C’è qualche piccolo segnale positivo nell’economia italiana, prodotto prevalentemente da cause esterne (prezzo del petrolio, cambio debole dell’euro, azione della Bce). D’altra parte, è da fuori confine che sono venuti tanti nostri guai recenti, ed è bene che da fuori confine venga qualche sollievo. Prendiamone atto, ma tuttavia senza gioire troppo. Il passo della ripresa è ancora debolissimo e soprattutto incerto; la distanza da recuperare, ad esempio in termini di posti di lavoro, ancora enorme; le cause, politiche ed economiche, della depressione europea e italiana sono ancora lì. Non è, con certezza, l’inizio di una vigorosa ripresa.
Ma un miglioramento, per quanto piccolo, aiuta: ricostruisce un po’ di fiducia; chissà se può provocare una ripresa di consumi e investimenti. Di più: può far riflettere sul nostro futuro senza l’assillo del brevissimo termine. E proprio questo ci serve: l’Italia non è solo vittima della depressione europea e delle folli politiche dell’austerità permanente che si stanno seguendo; è anche vittima di sue proprie debolezze e incertezze, ben visibili già almeno da inizio secolo, prima che la crisi internazionale e poi europea ci coinvolgesse.
Qui arriviamo su un terreno un po’ sconnesso: non c’è quasi aspetto della vita collettiva su cui non si annunci un processo di riforma. “Riforma” è diventata una parola magica, onnipresente; anche se a dir la verità il suo significato si è assai trasformato rispetto all’uso corrente nel passato; è diventato sinonimo di cambiamento in sé, senza che a volte ne siano chiare le motivazioni profonde, le finalità, le conseguenze distributive e sulla vita dei cittadini.

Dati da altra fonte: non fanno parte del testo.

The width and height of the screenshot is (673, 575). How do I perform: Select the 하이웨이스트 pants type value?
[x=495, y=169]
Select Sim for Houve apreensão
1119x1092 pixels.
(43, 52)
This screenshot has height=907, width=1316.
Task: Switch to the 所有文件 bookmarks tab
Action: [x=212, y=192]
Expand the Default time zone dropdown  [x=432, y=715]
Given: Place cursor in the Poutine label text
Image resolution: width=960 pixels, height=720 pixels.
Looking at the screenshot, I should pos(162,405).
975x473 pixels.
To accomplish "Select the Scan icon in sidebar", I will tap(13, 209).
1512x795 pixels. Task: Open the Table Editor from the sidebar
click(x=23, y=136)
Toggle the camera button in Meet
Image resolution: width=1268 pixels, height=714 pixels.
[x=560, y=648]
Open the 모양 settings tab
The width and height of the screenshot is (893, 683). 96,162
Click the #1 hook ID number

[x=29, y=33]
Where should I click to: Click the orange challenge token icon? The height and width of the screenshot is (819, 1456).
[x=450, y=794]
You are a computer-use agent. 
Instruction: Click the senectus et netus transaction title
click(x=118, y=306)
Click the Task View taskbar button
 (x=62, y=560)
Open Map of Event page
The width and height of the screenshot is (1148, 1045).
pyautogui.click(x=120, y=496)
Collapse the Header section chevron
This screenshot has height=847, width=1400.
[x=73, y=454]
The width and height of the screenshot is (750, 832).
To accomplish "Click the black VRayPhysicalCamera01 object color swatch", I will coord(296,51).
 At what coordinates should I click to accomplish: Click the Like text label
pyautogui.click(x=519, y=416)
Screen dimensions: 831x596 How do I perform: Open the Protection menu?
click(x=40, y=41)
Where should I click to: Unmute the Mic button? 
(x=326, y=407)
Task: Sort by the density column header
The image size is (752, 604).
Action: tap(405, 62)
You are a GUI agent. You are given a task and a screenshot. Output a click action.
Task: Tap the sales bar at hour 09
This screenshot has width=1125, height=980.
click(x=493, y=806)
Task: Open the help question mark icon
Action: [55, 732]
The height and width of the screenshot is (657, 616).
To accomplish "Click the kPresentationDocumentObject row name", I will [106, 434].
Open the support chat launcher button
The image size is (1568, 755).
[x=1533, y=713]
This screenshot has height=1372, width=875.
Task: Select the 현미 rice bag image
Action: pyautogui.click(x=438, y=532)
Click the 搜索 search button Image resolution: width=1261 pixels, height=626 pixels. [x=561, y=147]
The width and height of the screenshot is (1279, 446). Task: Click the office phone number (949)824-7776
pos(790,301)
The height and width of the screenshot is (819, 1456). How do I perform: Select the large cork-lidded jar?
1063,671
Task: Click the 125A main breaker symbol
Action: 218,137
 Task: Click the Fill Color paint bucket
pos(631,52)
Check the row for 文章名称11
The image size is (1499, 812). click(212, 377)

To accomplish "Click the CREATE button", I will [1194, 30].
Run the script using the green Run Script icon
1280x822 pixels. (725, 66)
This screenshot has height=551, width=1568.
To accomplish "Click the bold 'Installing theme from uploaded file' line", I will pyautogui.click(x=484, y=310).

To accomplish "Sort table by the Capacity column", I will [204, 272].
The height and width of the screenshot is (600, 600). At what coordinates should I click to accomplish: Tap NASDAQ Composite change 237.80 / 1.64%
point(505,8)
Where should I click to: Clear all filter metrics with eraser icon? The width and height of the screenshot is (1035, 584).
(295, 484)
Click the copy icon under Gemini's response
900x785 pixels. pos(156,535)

Senza che siano chiare priorità e almeno qualche tratto di un disegno di una società e di un’economia che si vuole costruire; di un’Italia a cui si vuole arrivare.
Stranamente però, nel supermarket delle riforme sembra chiuso il reparto più pregiato: quello degli interventi che possono avere un effetto più forte, e duraturo, sulla crescita economica. L’investimento nell’istruzione è in Italia modestissimo in comparazione internazionale, e decrescente: in particolare non è chiaro – dopo la scriteriata cura da cavallo degli ultimi anni – se e quanto l’università italiana possa quantomeno sopravvivere in futuro. Come invertire questa tendenza autolesionistica? L’investimento pubblico netto nel nostro Paese negli ultimi anni è diventato negativo; in altri termini i modestissimi nuovi investimenti non compensano nemmeno l’obsolescenza del capitale pubblico disponibile, sia esso strade, scuole o edifici pubblici nelle città. Che così si riduce, in quantità e in qualità: cosa pessima in sé, ma ancor più grave perché riduce qualità della vita dei cittadini e competitività delle imprese. Si parla di banda larga: bene. Ma non si vedono tracce di una strategia di rilancio complessiva, della logistica o delle ferrovie, delle città o della messa in sicurezza del territorio. Ancora, e infine, non c’è traccia di una moderna politica industriale. Il nostro sistema produttivo abbisogna di una forte manutenzione straordinaria, che lo prepari ad affrontare con successo i prossimi lustri. All’estero, ovunque (a cominciare dalla Germania) si disegnano strategie e si mettono in atto potenti azioni per potenziare ricerca, innovazione, crescita internazionale. Da noi si fa un piccolo cabotaggio: in alcuni aspetti non negativo, ma certamente incommensurabile rispetto alla sfida dei tempi.
Usiamo bene i primi piccoli numeri positivi: non per aspettare seduti che ne arrivino migliori, ma per riprendere fiato, e ricominciare a parlare – in pubblico, ad alta voce, sulla base di fatti ed indicazioni precise – di un pezzo fondamentale di riforme che ci servono per restare uno dei Paesi leader del mondo.